En Chine, on ne sait pas exactement quelle est la popularité du mouvement du couchage à plat, car les autorités chinoises censurent les messages sur les médias sociaux concernant ce sujet. Mais le mouvement est devenu suffisamment important pour susciter une réprimande du président chinois Xi Jinping, qui a exhorté le public à participer à la société plutôt qu'à se retirer dans une tribune publiée en juin dernier.
"Il est nécessaire d'empêcher la stagnation de la classe sociale, de débloquer les voies de la mobilité sociale ascendante, de créer des opportunités pour qu'un plus grand nombre de personnes puissent s'enrichir, et de former un environnement propice à l'amélioration dans lequel tout le monde participe, en évitant l'involution et l'aplatissement", a écrit Xi.
Selon M. Dong, le gouvernement chinois s'est intéressé au mouvement de l'horizontalité parce qu'il représente une menace pour le système politique chinois étroitement contrôlé.
"Si, au niveau individuel, cela ne fait pas de différence pour le système, si de nombreuses personnes le font en même temps, cela peut potentiellement interrompre l'ordre social actuel", explique-t-elle.
Aux États-Unis, l'abandon silencieux a également attiré des détracteurs.

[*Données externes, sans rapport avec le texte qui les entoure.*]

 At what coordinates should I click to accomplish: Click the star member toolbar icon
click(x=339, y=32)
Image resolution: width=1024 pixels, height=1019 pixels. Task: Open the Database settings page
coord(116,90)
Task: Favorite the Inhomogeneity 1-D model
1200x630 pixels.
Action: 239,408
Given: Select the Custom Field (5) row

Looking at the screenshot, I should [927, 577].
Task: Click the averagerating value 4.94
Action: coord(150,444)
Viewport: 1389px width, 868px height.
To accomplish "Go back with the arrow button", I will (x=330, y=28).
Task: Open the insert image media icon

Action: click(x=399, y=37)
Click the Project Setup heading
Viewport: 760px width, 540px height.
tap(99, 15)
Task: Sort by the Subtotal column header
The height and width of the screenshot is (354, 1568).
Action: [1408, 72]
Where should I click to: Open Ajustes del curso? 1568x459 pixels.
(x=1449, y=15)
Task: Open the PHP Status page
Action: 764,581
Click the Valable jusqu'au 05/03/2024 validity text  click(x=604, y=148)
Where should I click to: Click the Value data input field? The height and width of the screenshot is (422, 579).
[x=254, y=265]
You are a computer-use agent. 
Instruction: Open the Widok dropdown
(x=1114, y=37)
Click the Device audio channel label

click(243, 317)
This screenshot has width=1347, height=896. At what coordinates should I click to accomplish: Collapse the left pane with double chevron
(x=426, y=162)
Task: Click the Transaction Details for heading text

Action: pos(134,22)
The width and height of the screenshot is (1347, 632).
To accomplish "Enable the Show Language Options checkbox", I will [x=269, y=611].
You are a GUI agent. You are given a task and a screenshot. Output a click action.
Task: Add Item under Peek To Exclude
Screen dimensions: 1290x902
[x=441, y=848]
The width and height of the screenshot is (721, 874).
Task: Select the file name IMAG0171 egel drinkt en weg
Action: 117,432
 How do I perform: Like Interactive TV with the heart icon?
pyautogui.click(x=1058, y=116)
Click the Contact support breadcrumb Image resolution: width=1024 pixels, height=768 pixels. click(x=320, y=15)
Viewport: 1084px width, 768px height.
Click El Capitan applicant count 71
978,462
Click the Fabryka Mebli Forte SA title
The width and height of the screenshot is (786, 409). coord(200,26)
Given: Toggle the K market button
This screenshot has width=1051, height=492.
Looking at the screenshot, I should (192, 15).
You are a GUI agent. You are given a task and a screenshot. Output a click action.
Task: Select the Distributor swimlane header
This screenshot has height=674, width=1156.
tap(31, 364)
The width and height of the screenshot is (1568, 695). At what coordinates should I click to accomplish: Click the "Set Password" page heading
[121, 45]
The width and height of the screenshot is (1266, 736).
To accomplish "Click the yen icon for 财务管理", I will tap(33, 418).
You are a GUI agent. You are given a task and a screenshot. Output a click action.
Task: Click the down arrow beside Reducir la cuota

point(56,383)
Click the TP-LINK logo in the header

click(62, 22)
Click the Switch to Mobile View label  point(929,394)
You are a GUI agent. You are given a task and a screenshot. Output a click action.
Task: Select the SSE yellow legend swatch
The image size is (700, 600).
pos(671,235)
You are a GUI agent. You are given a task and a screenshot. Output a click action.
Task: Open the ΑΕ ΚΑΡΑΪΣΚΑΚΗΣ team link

Arianna Huffington, fondatrice du Huffington Post, a récemment écrit que l'abandon silencieux revenait à "abandonner la vie". Kevin O'Leary, intervenant dans l'émission Shark Tank, a qualifié l'abandon silencieux d'"idée la plus stupide" qu'il ait jamais entendue, car les jeunes ont besoin de travailler de longues heures pour réussir leur carrière.
Selon M. West, les personnes qui démissionnent discrètement continuent de remplir leurs fonctions. Et, qu'ils soient en Chine ou aux États-Unis, les gens devraient être encouragés à poursuivre leurs propres intérêts avant ceux de leur employeur.
"En fin de compte, tout se résume aux folles attentes qui se cachent derrière certains emplois, que ce soit en Amérique ou en Chine", dit-elle.